Virtual power plants could solve one of renewable energy’s most vexing challenges: the weather.
By supplying electricity from renewable sources even when the sun isn’t shining and the wind isn’t blowing, virtual power plant technology could help tackle the climate crisis.
“If you can’t rely on renewable energy and other technologies to provide the energy you need in a controllable way then you are always going to have to carry fossil fuel plants to make up for the unpredictability,” Phil Taylor, professor of energy systems at Newcastle University in England, told CNN Business.
Conventional power plants can account for fluctuations in demand and supply by, for example, burning more coal, Taylor said. But clean energy sources, such as wind farms and solar plants, are weather dependent and therefore much more difficult to control, he said.
Virtual power plants attempt to solve that problem by connecting disparate sources of renewable production, generation and storage. By pooling those resources, engineers can make them behave like a conventional power plant.
For example, a virtual power plant might be connected to 10 geographically dispersed wind farms to smooth the variability in output of each one. It could also include an energy storage component, so that if production from the wind farms outstrips demand a fleet of batteries can be charged so they can supply more power later when required. Other features that encourage consumers to optimize their energy use can also be incorporated.
“By controlling all these things in a coordinated way, [virtual power plants] can begin to look like conventional power plants,” said Taylor.
Real-time energy management
Norwegian company Statkraft has been running one of Europe’s biggest power generation facilities in this way since 2011.
The virtual power plant, in Germany, has capacity greater than 12,000 megawatts and could theoretically power 5 million homes.
It uses a cloud-based artificial intelligence platform to connect more than 1,500 wind, solar and hydropower plants across Europe with electricity generation and storage facilities, such as batteries.
Power generation forecasts and actual electricity production data are continuously fed into the virtual power plant from the connected plants.

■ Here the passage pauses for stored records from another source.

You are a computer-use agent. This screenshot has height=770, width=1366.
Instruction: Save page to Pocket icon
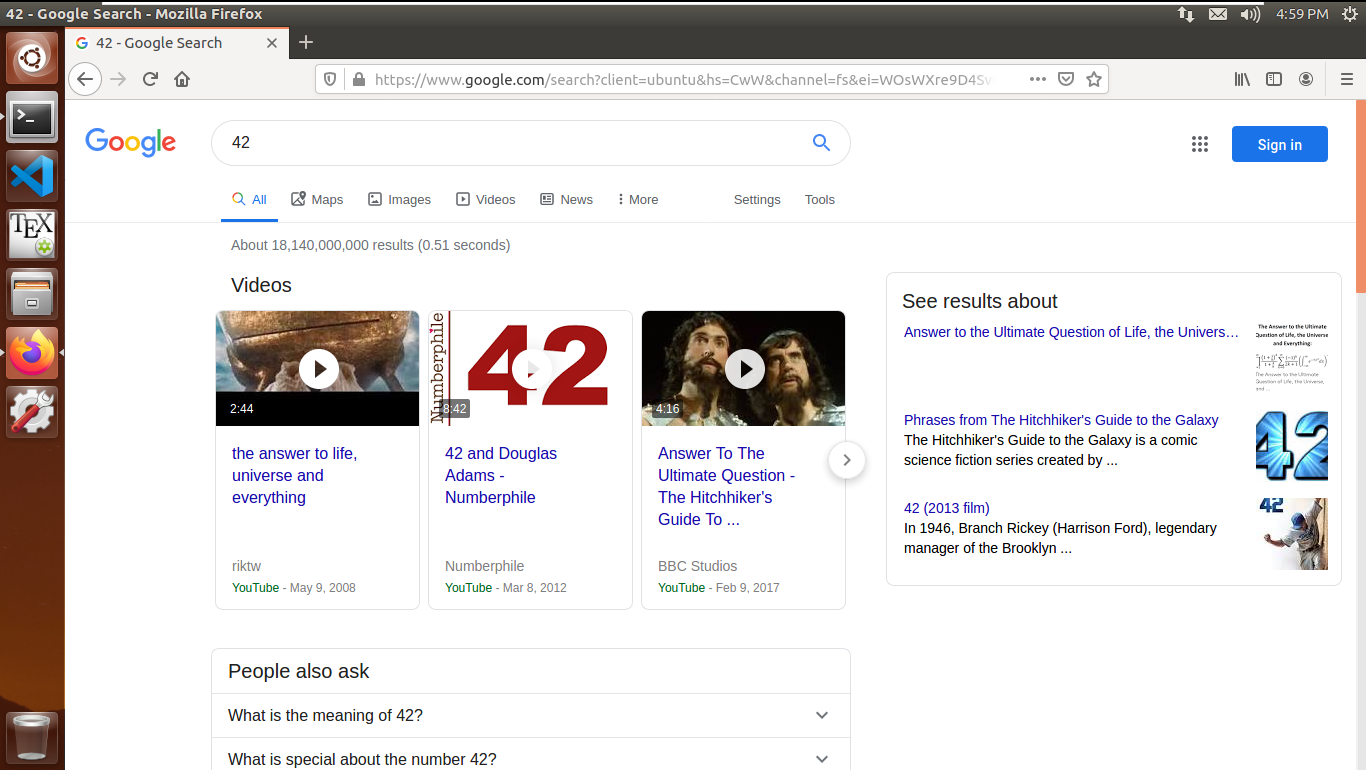[1066, 79]
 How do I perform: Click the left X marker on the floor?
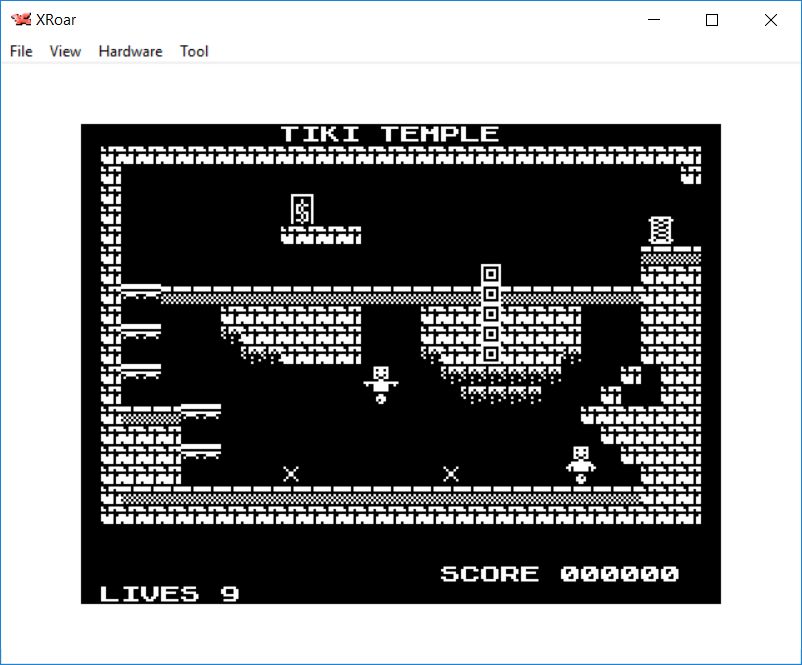[291, 474]
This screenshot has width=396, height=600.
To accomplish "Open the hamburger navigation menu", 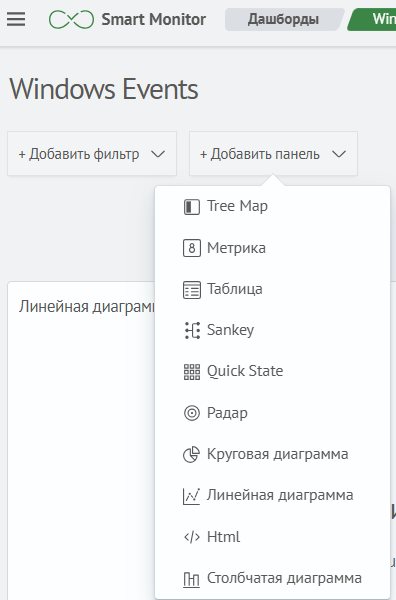I will (16, 19).
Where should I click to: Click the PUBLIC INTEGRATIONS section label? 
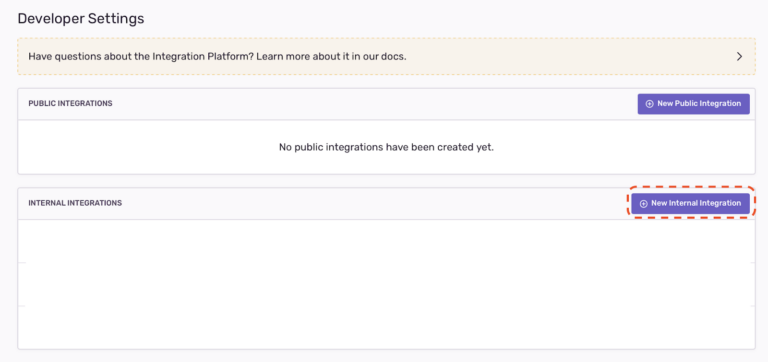71,103
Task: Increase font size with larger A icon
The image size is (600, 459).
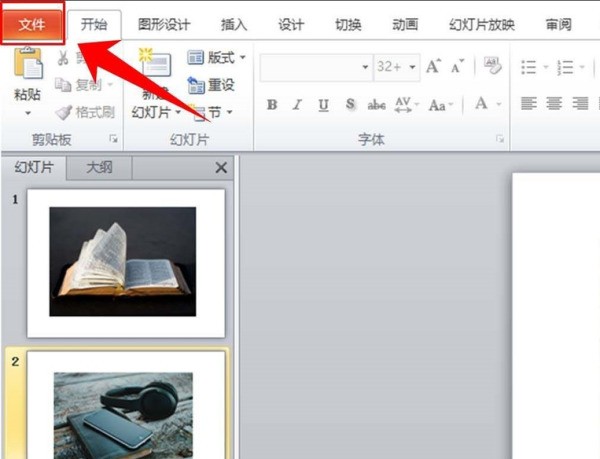Action: (433, 67)
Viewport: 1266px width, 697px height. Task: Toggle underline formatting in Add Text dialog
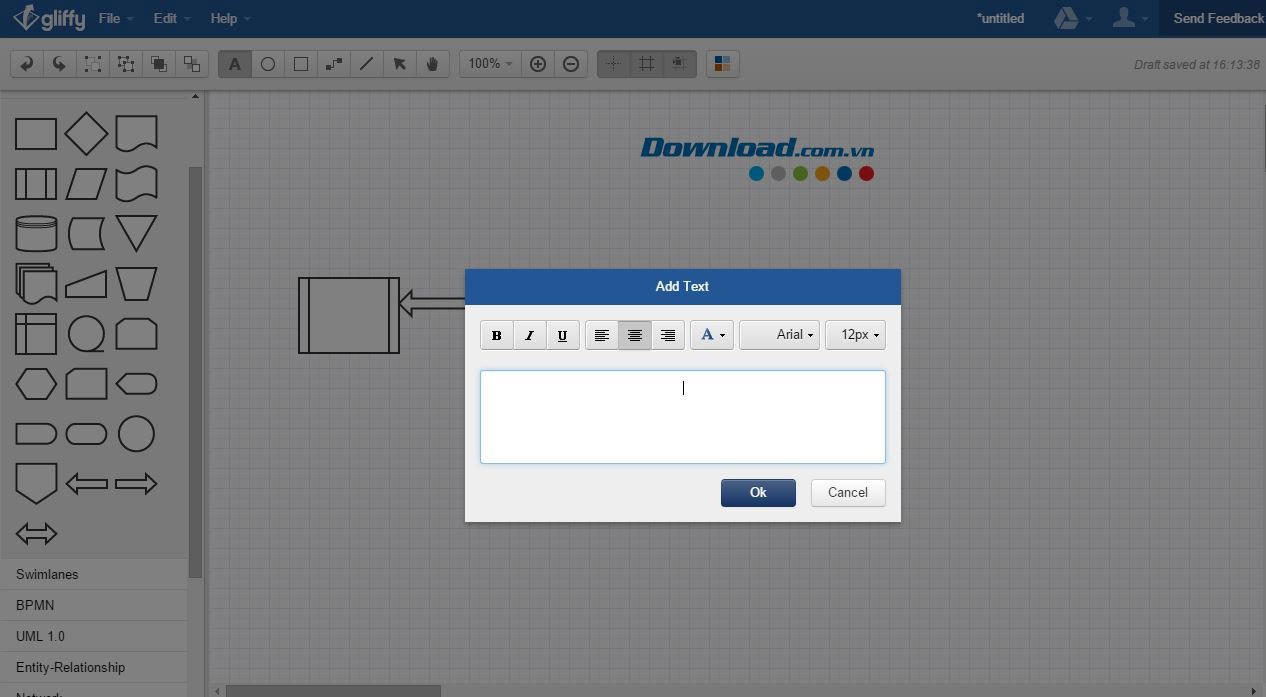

This is supplemented with market prices for energy, enabling Statkraft to match demand with supply in real time.
When there is excess electricity supply, production at plants can be throttled or energy can be stored for use at a later date. This ensures smaller producers always have a market for their power and helps to avoid negative energy prices.
“We can connect batteries from Spain with wind farms in Germany, and that makes it scalable,” Andreas Bader, vice president for sales at Statkraft told CNN Business.
Having the right balance of components connected to the virtual power plant is important, said Taylor. “If you have too much wind [power] and not enough storage, [the virtual power plant] is not going to be controllable enough.”
Virtual power plants could over time make a considerable contribution in the transition to a low carbon future, but they are not without weaknesses, Taylor said.
For example, the number of entities involved in a virtual power plant introduces complexity in that separate commercial agreements are needed for each one. They also rely heavily on software systems for data collection and communication, making them vulnerable to cyber attacks.
Cyber attacks are “a threat to the energy grid worldwide,” a spokesperson for Statkraft said.
“Similar to hacked conventional power plants, a hacked [virtual power plant] with multi-megawatt power could have serious effects on the power grid,” the spokesperson said, noting that the company is investing heavily in cyber security.